Gather each line in the entries that includes the string "filter".

### Given data
════
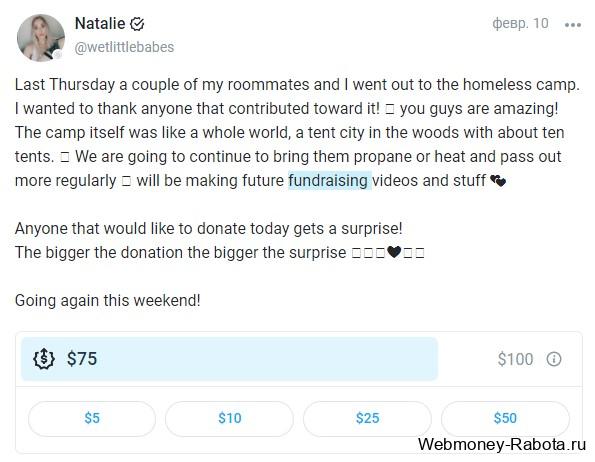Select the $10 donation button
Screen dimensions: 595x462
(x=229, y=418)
════
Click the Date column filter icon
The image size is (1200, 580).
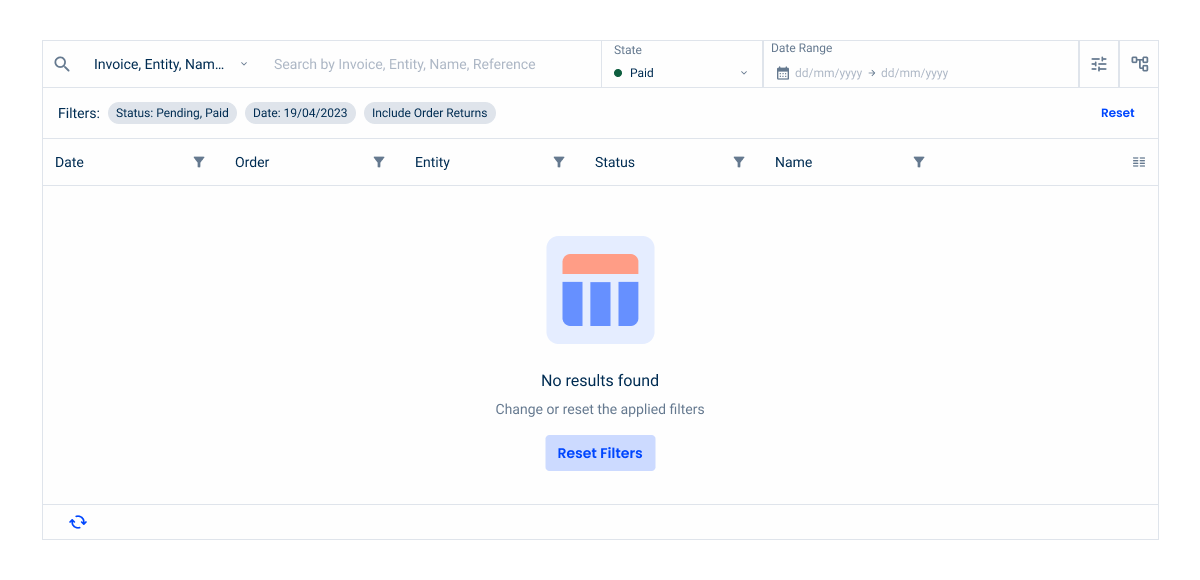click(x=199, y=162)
════
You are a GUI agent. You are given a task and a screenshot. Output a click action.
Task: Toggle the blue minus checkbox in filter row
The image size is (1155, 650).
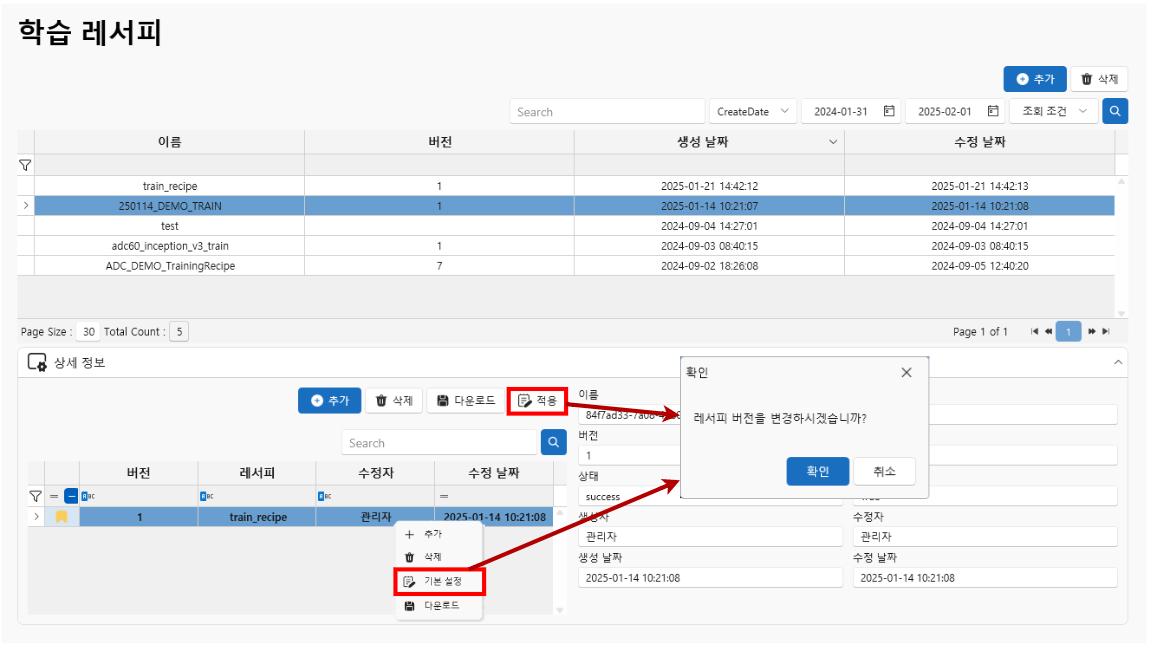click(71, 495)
════
### Response for this exercise
Click the Date column filter icon
Task: Toggle the blue minus checkbox in filter row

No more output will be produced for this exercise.